Collected data
:::::

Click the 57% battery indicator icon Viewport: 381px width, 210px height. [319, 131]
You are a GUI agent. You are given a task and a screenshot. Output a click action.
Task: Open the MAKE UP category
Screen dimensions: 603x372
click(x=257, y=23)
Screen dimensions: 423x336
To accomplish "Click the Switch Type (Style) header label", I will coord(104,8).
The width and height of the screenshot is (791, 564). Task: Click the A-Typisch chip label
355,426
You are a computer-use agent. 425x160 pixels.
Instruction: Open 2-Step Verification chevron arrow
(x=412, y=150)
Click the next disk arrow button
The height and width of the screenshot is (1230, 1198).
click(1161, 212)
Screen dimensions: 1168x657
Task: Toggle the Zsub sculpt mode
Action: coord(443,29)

:::::

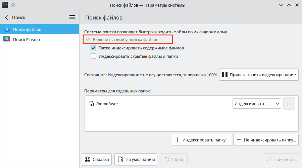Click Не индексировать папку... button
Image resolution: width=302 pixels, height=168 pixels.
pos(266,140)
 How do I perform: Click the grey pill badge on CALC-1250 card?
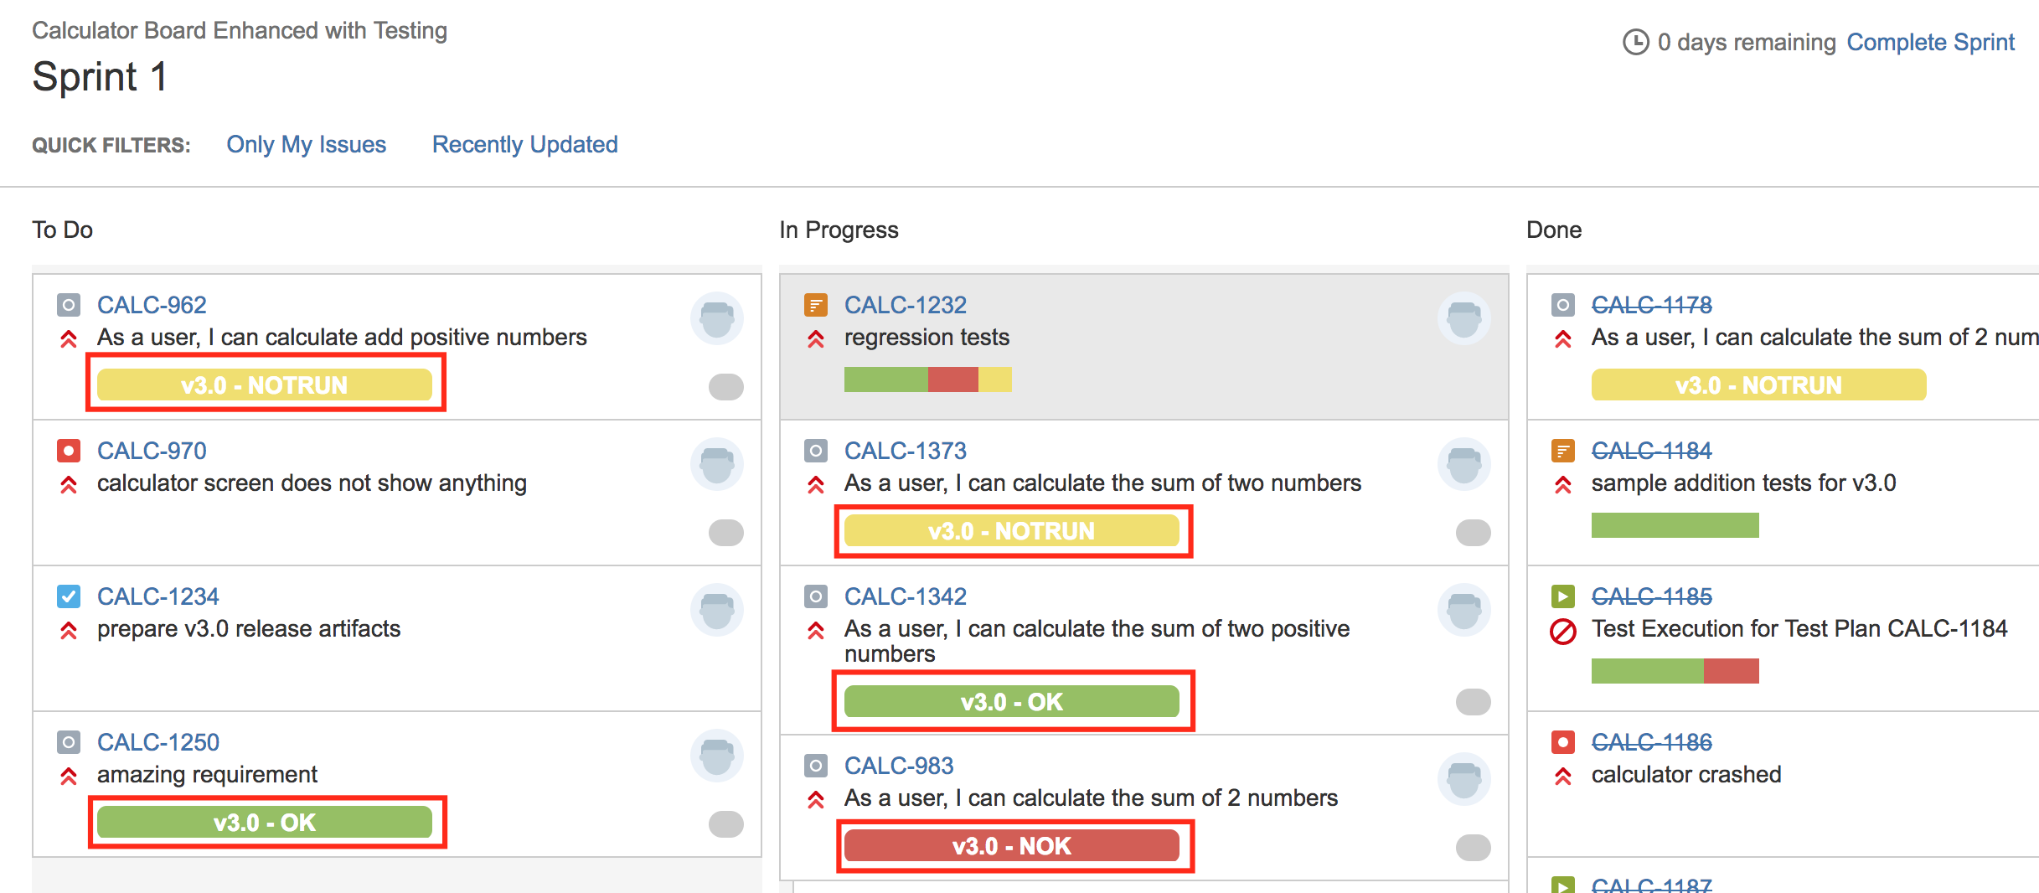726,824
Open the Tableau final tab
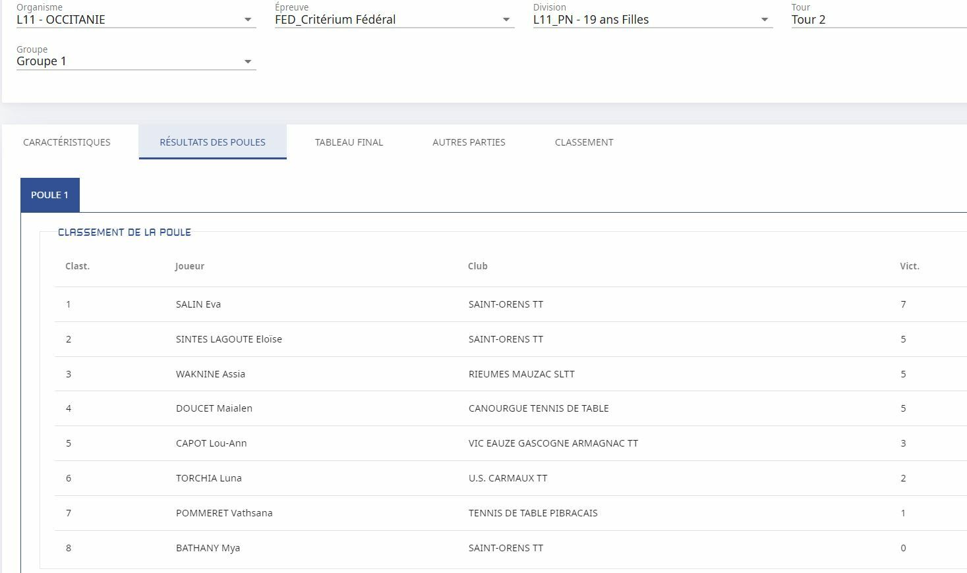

:::::

WORK TO COMPLETE :: Extract each line holding the word "agent" from the records.

SOLVED PROBLEM ::
You are a GUI agent. You are given a task and a screenshot. Output a click action.
You are a computer-use agent. 425x160 pixels.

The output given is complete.